TEXTAUSZUG »

____________

IWH hebt Konjunkturprognose für Deutschland an
Leichtes Wachstum für 2025 und 2026 erwartet
Das Leibniz-Institut für Wirtschaftsforschung Halle (IWH) hat seine Konjunkturprognose für Deutschland nach oben korrigiert. Unter der Annahme, dass die USA ihre Handelskonflikte nicht weiter eskalieren lassen, dürfte die deutsche Wirtschaftsleistung im Jahr 2025 um 0,4 Prozent wachsen. Dies wäre die erste Zunahme seit zwei Jahren. Noch im März hatte das IWH lediglich ein Wachstum von 0,1 Prozent prognostiziert.Für das Jahr 2026 rechnen die Forscher mit einem Zuwachs von 1,1 Prozent. Ähnliche Wachstumsraten werden auch für Ostdeutschland erwartet.

____________

BEREITGESTELLTES MATERIAL »
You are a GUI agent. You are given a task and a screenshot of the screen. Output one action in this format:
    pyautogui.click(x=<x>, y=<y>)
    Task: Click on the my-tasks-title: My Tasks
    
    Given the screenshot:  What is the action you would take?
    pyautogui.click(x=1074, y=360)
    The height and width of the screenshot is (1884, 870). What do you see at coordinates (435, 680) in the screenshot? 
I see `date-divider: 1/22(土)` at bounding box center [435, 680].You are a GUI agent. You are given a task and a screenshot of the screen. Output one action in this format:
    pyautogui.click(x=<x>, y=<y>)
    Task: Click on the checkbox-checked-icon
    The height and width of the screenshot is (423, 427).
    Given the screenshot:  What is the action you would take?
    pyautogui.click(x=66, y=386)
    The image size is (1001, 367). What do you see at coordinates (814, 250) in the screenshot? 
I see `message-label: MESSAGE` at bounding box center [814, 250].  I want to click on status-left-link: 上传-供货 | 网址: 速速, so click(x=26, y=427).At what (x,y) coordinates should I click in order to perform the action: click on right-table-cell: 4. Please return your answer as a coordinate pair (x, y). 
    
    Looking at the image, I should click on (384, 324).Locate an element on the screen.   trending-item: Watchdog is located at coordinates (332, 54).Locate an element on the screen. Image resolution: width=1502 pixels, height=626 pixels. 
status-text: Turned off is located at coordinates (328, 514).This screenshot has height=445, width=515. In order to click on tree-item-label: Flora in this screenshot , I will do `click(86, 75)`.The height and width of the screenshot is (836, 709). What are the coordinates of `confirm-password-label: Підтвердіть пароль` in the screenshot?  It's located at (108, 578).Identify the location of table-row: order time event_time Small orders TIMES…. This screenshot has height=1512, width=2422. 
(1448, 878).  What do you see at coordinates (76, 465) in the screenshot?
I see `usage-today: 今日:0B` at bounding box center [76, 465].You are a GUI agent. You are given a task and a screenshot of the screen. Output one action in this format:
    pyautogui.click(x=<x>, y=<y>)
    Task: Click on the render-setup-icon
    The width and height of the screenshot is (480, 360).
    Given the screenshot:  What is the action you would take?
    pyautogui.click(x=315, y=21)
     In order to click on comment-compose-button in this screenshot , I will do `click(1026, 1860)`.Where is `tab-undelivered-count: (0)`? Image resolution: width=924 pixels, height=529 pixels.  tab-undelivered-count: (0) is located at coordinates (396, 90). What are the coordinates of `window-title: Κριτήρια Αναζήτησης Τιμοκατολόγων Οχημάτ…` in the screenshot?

____________

AUFGABENSTELLUNG »
Geben Sie aus dem Text zur IWH-Konjunkturprognose den Abschnitt wörtlich wieder, der bei „IWH hebt Konjunkturprognose“ beginnt und bei „für Ostdeutschland erwartet.“ endet. Die Auflistung stammt aus einer anderen Quelle.

LÖSUNG »
IWH hebt Konjunkturprognose für Deutschland an
Leichtes Wachstum für 2025 und 2026 erwartet
Das Leibniz-Institut für Wirtschaftsforschung Halle (IWH) hat seine Konjunkturprognose für Deutschland nach oben korrigiert. Unter der Annahme, dass die USA ihre Handelskonflikte nicht weiter eskalieren lassen, dürfte die deutsche Wirtschaftsleistung im Jahr 2025 um 0,4 Prozent wachsen. Dies wäre die erste Zunahme seit zwei Jahren. Noch im März hatte das IWH lediglich ein Wachstum von 0,1 Prozent prognostiziert.Für das Jahr 2026 rechnen die Forscher mit einem Zuwachs von 1,1 Prozent. Ähnliche Wachstumsraten werden auch für Ostdeutschland erwartet.